**TASK REQUIREMENTS**
Set down word for word the stretch of rows from the line containing "Expand the _3Kq1_o div node" through the end of the rows, leaving the pictures out.

**GIVEN INFORMATION**
— Begin —

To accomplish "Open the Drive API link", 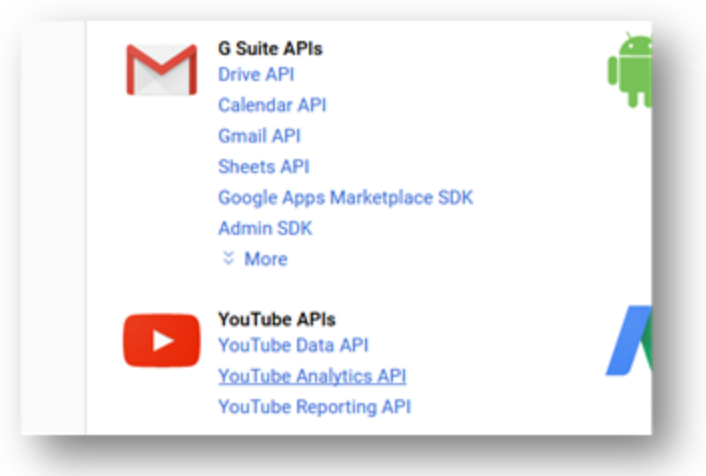I will pyautogui.click(x=256, y=74).
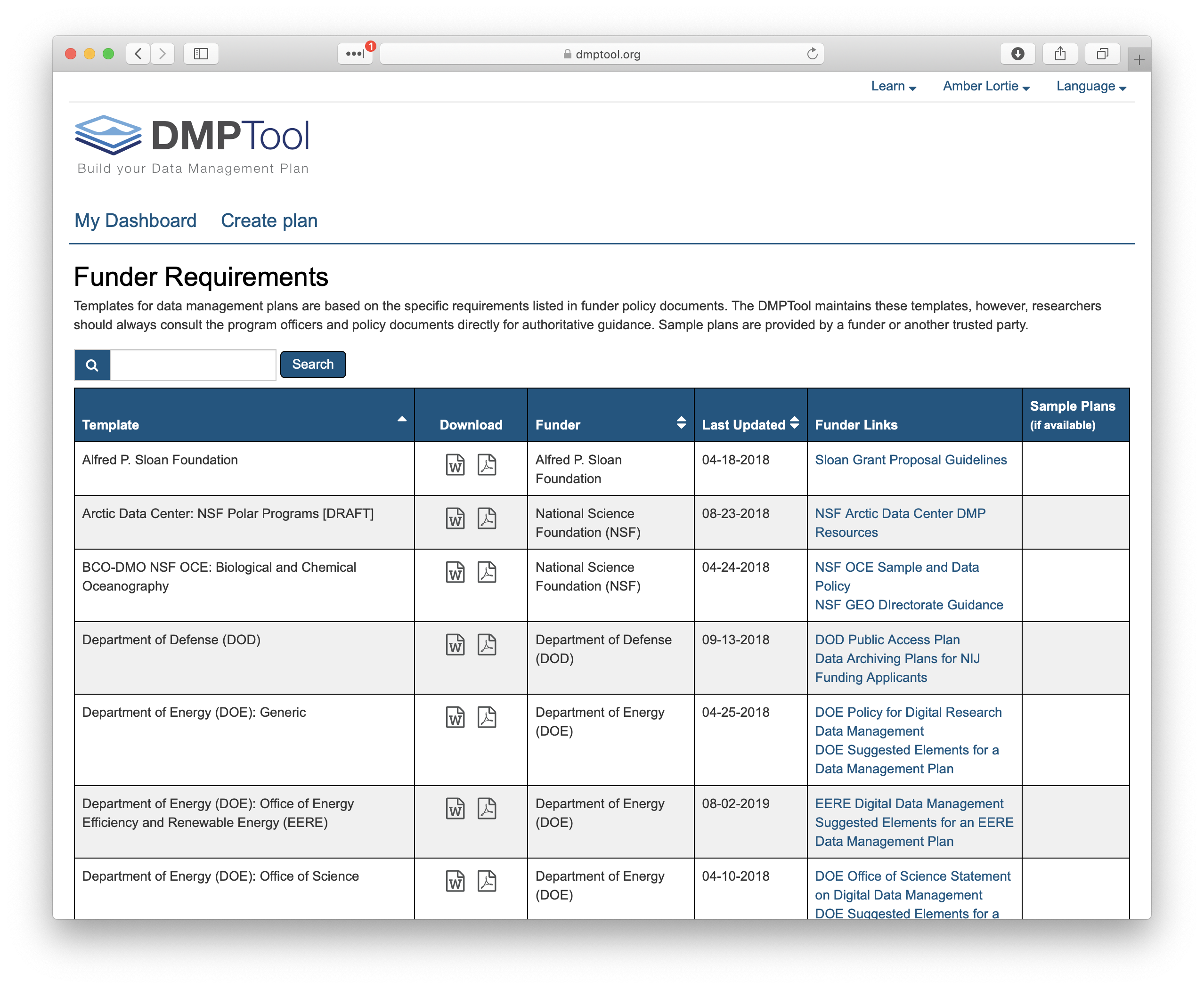Viewport: 1204px width, 989px height.
Task: Go to My Dashboard tab
Action: coord(136,220)
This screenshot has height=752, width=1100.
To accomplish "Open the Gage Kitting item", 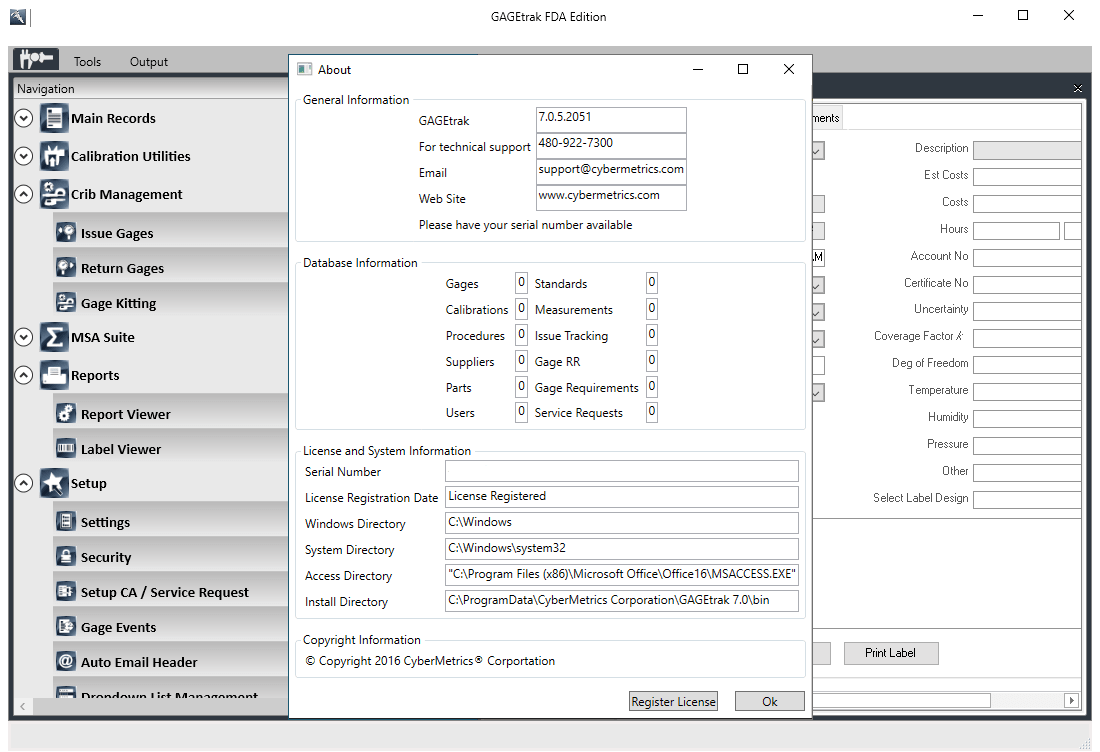I will (x=118, y=303).
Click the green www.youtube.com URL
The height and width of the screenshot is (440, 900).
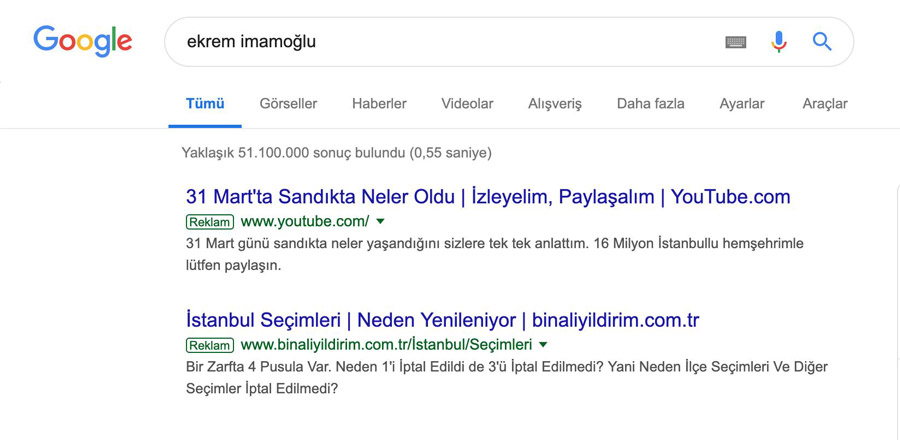tap(305, 221)
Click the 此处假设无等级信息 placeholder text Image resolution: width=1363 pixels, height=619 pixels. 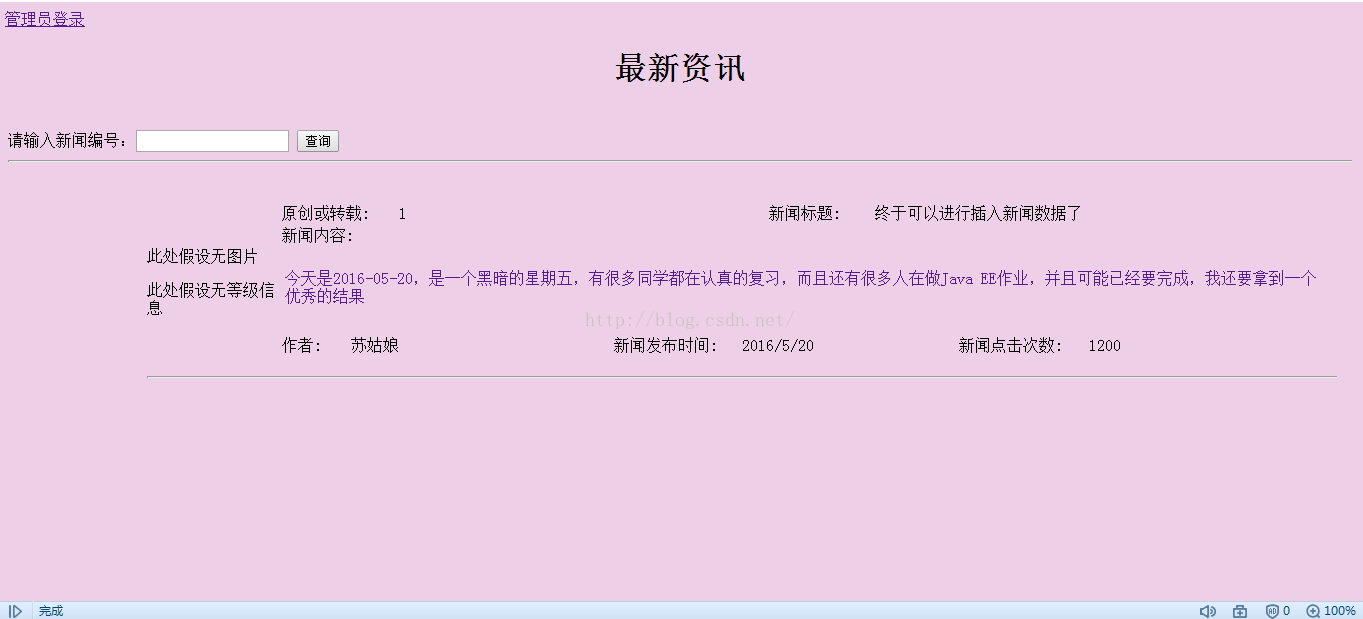pos(210,298)
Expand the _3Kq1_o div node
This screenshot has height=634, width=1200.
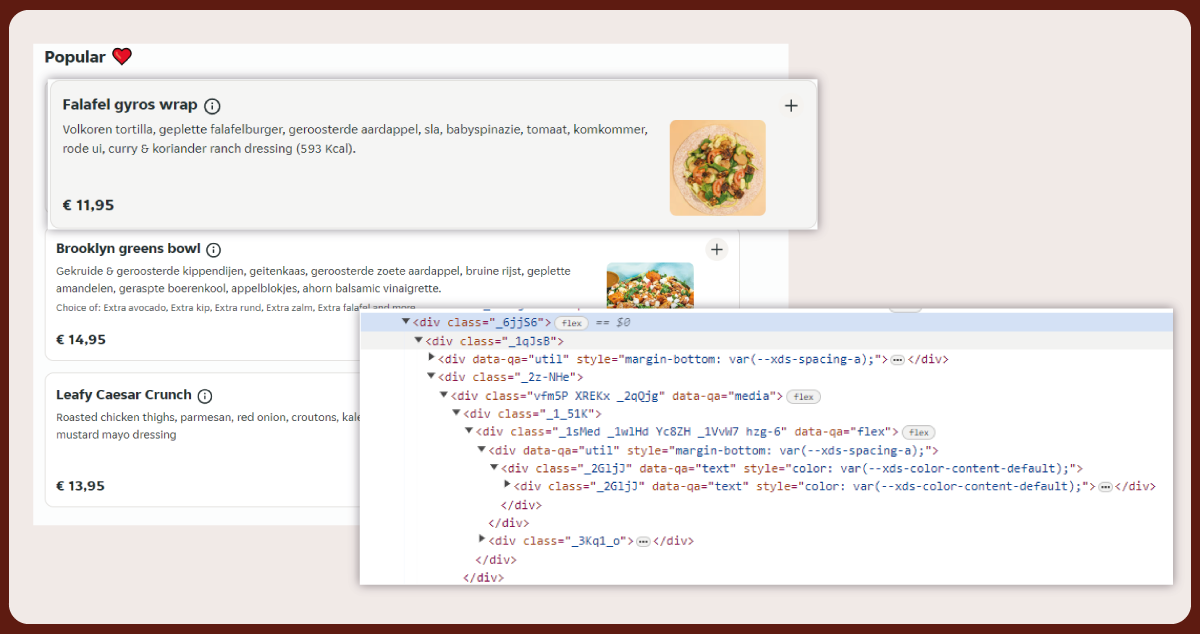click(482, 540)
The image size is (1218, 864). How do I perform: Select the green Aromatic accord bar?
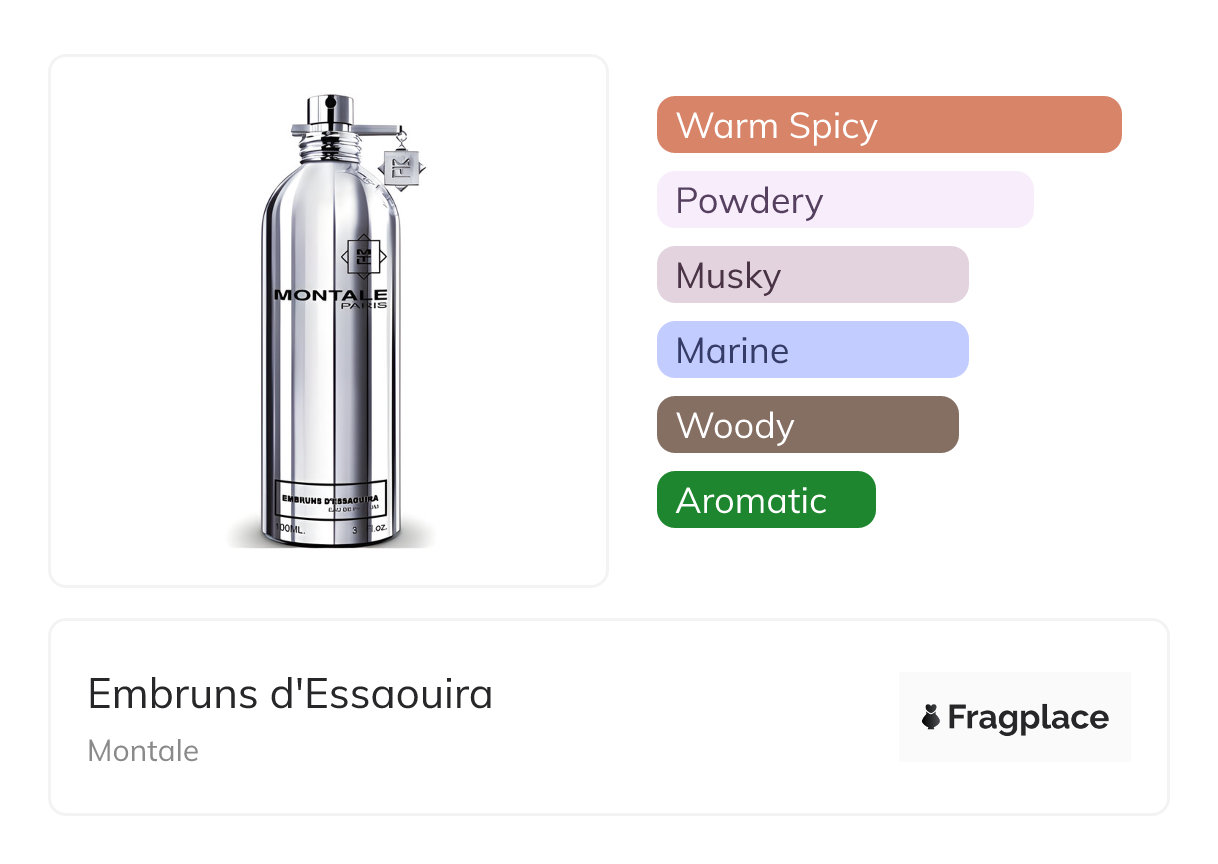766,500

— End —

**SOLUTION FOR THIS PROBLEM**
Expand the _3Kq1_o div node
This screenshot has height=634, width=1200.
click(482, 540)
The image size is (1218, 864). How do I perform: Select the green Aromatic accord bar?
766,500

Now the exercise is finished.